**Exercise goal**
Word for word, reproduce each entry.

[Stored data]
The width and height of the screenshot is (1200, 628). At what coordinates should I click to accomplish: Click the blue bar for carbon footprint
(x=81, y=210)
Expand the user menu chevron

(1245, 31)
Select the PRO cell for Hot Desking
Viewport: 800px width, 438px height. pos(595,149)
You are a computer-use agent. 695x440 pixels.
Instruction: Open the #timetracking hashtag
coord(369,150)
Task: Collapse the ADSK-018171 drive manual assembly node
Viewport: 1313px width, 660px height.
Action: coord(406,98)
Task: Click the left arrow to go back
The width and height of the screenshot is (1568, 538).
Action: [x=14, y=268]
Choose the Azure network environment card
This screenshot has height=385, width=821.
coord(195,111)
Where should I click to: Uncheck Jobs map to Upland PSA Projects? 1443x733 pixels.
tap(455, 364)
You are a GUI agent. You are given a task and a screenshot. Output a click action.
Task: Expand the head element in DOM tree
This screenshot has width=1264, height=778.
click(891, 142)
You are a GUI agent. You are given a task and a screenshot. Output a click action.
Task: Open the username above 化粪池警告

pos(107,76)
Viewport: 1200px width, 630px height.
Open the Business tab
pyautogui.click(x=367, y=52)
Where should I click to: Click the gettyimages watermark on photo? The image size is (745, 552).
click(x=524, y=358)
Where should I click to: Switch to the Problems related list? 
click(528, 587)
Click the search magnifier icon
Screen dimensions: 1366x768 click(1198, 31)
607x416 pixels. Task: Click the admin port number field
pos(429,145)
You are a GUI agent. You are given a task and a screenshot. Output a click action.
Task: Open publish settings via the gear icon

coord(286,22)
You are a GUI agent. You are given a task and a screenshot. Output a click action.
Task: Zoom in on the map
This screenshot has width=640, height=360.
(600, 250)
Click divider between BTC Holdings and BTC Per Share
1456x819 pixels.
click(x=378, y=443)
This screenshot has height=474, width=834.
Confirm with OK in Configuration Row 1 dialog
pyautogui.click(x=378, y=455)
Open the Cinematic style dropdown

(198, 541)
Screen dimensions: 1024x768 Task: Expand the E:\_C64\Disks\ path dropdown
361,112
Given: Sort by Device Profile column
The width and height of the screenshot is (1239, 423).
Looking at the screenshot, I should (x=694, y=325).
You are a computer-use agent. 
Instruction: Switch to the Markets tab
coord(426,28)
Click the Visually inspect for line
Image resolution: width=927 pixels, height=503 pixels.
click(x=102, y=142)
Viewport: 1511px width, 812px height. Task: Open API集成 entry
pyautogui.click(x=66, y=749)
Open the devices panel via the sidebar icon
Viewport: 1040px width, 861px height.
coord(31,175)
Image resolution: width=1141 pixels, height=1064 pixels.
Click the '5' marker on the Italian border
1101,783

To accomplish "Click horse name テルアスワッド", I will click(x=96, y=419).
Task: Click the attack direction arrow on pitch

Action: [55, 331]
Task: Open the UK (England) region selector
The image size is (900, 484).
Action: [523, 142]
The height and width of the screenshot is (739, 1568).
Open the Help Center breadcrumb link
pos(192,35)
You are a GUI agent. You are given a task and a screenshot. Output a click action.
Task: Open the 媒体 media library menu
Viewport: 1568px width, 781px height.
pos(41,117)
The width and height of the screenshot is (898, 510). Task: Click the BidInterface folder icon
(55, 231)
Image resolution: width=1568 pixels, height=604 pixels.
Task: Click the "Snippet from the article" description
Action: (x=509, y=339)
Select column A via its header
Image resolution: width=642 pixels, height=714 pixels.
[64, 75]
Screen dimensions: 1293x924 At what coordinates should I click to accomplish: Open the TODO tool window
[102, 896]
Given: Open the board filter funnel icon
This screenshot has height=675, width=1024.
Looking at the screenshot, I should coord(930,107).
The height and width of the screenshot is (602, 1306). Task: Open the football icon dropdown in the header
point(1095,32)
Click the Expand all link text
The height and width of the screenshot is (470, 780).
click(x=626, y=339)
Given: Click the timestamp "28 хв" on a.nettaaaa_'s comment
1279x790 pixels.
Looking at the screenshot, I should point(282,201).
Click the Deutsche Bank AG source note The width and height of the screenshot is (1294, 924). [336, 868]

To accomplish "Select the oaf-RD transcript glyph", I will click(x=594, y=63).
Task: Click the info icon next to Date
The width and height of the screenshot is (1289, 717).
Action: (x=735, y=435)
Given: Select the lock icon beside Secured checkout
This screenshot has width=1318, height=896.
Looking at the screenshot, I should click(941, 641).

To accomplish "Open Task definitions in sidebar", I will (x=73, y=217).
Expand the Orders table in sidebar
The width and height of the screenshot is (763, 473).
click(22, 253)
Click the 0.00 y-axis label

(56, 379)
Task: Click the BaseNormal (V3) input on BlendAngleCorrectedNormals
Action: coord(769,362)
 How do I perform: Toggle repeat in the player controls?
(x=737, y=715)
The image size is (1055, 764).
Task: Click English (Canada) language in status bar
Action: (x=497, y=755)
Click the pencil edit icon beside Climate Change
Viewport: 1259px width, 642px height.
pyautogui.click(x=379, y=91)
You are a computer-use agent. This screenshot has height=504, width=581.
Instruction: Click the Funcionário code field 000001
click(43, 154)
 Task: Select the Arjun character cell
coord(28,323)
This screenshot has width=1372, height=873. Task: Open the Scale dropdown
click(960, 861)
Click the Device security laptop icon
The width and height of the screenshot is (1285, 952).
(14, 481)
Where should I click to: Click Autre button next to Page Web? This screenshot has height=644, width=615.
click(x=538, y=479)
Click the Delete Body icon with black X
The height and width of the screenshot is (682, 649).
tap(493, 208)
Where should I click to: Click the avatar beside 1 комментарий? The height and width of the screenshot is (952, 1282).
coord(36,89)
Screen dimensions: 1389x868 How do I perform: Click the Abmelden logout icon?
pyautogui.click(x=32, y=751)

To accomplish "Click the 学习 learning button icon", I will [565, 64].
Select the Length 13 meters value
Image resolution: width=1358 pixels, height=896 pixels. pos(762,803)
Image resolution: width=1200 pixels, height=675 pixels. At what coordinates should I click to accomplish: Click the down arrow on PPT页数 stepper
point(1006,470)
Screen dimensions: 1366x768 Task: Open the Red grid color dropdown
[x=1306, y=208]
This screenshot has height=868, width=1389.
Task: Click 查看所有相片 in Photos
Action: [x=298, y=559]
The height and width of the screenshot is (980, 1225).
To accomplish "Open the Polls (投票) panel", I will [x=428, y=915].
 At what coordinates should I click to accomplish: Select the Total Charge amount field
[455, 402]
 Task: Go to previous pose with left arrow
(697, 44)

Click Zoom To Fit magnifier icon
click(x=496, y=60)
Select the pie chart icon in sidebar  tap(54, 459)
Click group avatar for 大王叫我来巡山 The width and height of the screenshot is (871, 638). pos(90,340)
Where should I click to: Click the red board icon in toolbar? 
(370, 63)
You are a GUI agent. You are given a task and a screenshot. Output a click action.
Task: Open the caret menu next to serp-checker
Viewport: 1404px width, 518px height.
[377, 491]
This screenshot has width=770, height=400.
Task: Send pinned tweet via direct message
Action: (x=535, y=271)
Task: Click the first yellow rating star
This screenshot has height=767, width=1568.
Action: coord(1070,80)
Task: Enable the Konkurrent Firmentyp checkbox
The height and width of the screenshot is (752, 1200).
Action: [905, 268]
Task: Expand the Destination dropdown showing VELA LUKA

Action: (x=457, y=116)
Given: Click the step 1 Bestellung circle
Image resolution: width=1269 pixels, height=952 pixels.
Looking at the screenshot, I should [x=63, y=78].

**Written answer**
The width and height of the screenshot is (1200, 628). At what coordinates should I click to accomplish: Click the blue bar for carbon footprint
(x=81, y=210)
Expand the user menu chevron

(1245, 31)
Select the PRO cell for Hot Desking
Viewport: 800px width, 438px height. pos(595,149)
You are a computer-use agent. 695x440 pixels.
Instruction: Open the #timetracking hashtag
coord(369,150)
Task: Collapse the ADSK-018171 drive manual assembly node
Viewport: 1313px width, 660px height.
Action: coord(406,98)
Task: Click the left arrow to go back
The width and height of the screenshot is (1568, 538).
Action: [x=14, y=268]
Choose the Azure network environment card
This screenshot has height=385, width=821.
coord(195,111)
Where should I click to: Uncheck Jobs map to Upland PSA Projects? 1443x733 pixels.
tap(455, 364)
You are a GUI agent. You are given a task and a screenshot. Output a click action.
Task: Expand the head element in DOM tree
This screenshot has width=1264, height=778.
click(891, 142)
You are a GUI agent. You are given a task and a screenshot. Output a click action.
Task: Open the username above 化粪池警告

pos(107,76)
Viewport: 1200px width, 630px height.
Open the Business tab
pyautogui.click(x=367, y=52)
Where should I click to: Click the gettyimages watermark on photo? The image size is (745, 552).
click(x=524, y=358)
Where should I click to: Switch to the Problems related list? 
click(528, 587)
Click the search magnifier icon
Screen dimensions: 1366x768 click(1198, 31)
607x416 pixels. Task: Click the admin port number field
pos(429,145)
You are a GUI agent. You are given a task and a screenshot. Output a click action.
Task: Open publish settings via the gear icon

coord(286,22)
You are a GUI agent. You are given a task and a screenshot. Output a click action.
Task: Zoom in on the map
This screenshot has width=640, height=360.
(600, 250)
Click divider between BTC Holdings and BTC Per Share
1456x819 pixels.
click(x=378, y=443)
This screenshot has height=474, width=834.
Confirm with OK in Configuration Row 1 dialog
pyautogui.click(x=378, y=455)
Open the Cinematic style dropdown

(198, 541)
Screen dimensions: 1024x768 Task: Expand the E:\_C64\Disks\ path dropdown
361,112
Given: Sort by Device Profile column
The width and height of the screenshot is (1239, 423).
Looking at the screenshot, I should (x=694, y=325).
You are a computer-use agent. 
Instruction: Switch to the Markets tab
coord(426,28)
Click the Visually inspect for line
Image resolution: width=927 pixels, height=503 pixels.
click(x=102, y=142)
Viewport: 1511px width, 812px height. Task: Open API集成 entry
pyautogui.click(x=66, y=749)
Open the devices panel via the sidebar icon
Viewport: 1040px width, 861px height.
coord(31,175)
Image resolution: width=1141 pixels, height=1064 pixels.
Click the '5' marker on the Italian border
1101,783

To accomplish "Click horse name テルアスワッド", I will click(x=96, y=419).
Task: Click the attack direction arrow on pitch

Action: [55, 331]
Task: Open the UK (England) region selector
The image size is (900, 484).
Action: [523, 142]
The height and width of the screenshot is (739, 1568).
Open the Help Center breadcrumb link
pos(192,35)
You are a GUI agent. You are given a task and a screenshot. Output a click action.
Task: Open the 媒体 media library menu
Viewport: 1568px width, 781px height.
pos(41,117)
The width and height of the screenshot is (898, 510). Task: Click the BidInterface folder icon
(55, 231)
Image resolution: width=1568 pixels, height=604 pixels.
Task: Click the "Snippet from the article" description
Action: (x=509, y=339)
Select column A via its header
Image resolution: width=642 pixels, height=714 pixels.
[64, 75]
Screen dimensions: 1293x924 At what coordinates should I click to accomplish: Open the TODO tool window
[102, 896]
Given: Open the board filter funnel icon
This screenshot has height=675, width=1024.
Looking at the screenshot, I should coord(930,107).
The height and width of the screenshot is (602, 1306). Task: Open the football icon dropdown in the header
point(1095,32)
Click the Expand all link text
The height and width of the screenshot is (470, 780).
click(x=626, y=339)
Given: Click the timestamp "28 хв" on a.nettaaaa_'s comment
1279x790 pixels.
Looking at the screenshot, I should point(282,201).
Click the Deutsche Bank AG source note The width and height of the screenshot is (1294, 924). [336, 868]

To accomplish "Select the oaf-RD transcript glyph", I will click(x=594, y=63).
Task: Click the info icon next to Date
The width and height of the screenshot is (1289, 717).
Action: (x=735, y=435)
Given: Select the lock icon beside Secured checkout
This screenshot has width=1318, height=896.
Looking at the screenshot, I should click(941, 641).

To accomplish "Open Task definitions in sidebar", I will (x=73, y=217).
Expand the Orders table in sidebar
The width and height of the screenshot is (763, 473).
click(22, 253)
Click the 0.00 y-axis label

(56, 379)
Task: Click the BaseNormal (V3) input on BlendAngleCorrectedNormals
Action: coord(769,362)
 How do I perform: Toggle repeat in the player controls?
(x=737, y=715)
The image size is (1055, 764).
Task: Click English (Canada) language in status bar
Action: (x=497, y=755)
Click the pencil edit icon beside Climate Change
Viewport: 1259px width, 642px height.
pyautogui.click(x=379, y=91)
You are a computer-use agent. This screenshot has height=504, width=581.
Instruction: Click the Funcionário code field 000001
click(43, 154)
 Task: Select the Arjun character cell
coord(28,323)
This screenshot has width=1372, height=873. Task: Open the Scale dropdown
click(960, 861)
Click the Device security laptop icon
The width and height of the screenshot is (1285, 952).
(14, 481)
Where should I click to: Click Autre button next to Page Web? This screenshot has height=644, width=615.
click(x=538, y=479)
Click the Delete Body icon with black X
The height and width of the screenshot is (682, 649).
tap(493, 208)
Where should I click to: Click the avatar beside 1 комментарий? The height and width of the screenshot is (952, 1282).
coord(36,89)
Screen dimensions: 1389x868 How do I perform: Click the Abmelden logout icon?
pyautogui.click(x=32, y=751)

To accomplish "Click the 学习 learning button icon", I will [565, 64].
Select the Length 13 meters value
Image resolution: width=1358 pixels, height=896 pixels. pos(762,803)
Image resolution: width=1200 pixels, height=675 pixels. At what coordinates should I click to accomplish: Click the down arrow on PPT页数 stepper
point(1006,470)
Screen dimensions: 1366x768 Task: Open the Red grid color dropdown
[x=1306, y=208]
This screenshot has height=868, width=1389.
Task: Click 查看所有相片 in Photos
Action: [x=298, y=559]
The height and width of the screenshot is (980, 1225).
To accomplish "Open the Polls (投票) panel", I will [x=428, y=915].
 At what coordinates should I click to accomplish: Select the Total Charge amount field
[455, 402]
 Task: Go to previous pose with left arrow
(697, 44)

Click Zoom To Fit magnifier icon
click(x=496, y=60)
Select the pie chart icon in sidebar  tap(54, 459)
Click group avatar for 大王叫我来巡山 The width and height of the screenshot is (871, 638). pos(90,340)
Where should I click to: Click the red board icon in toolbar? 
(370, 63)
You are a GUI agent. You are given a task and a screenshot. Output a click action.
Task: Open the caret menu next to serp-checker
Viewport: 1404px width, 518px height.
[377, 491]
This screenshot has width=770, height=400.
Task: Send pinned tweet via direct message
Action: (x=535, y=271)
Task: Click the first yellow rating star
This screenshot has height=767, width=1568.
Action: coord(1070,80)
Task: Enable the Konkurrent Firmentyp checkbox
The height and width of the screenshot is (752, 1200).
Action: [905, 268]
Task: Expand the Destination dropdown showing VELA LUKA

Action: (x=457, y=116)
Given: Click the step 1 Bestellung circle
Image resolution: width=1269 pixels, height=952 pixels.
Looking at the screenshot, I should [x=63, y=78].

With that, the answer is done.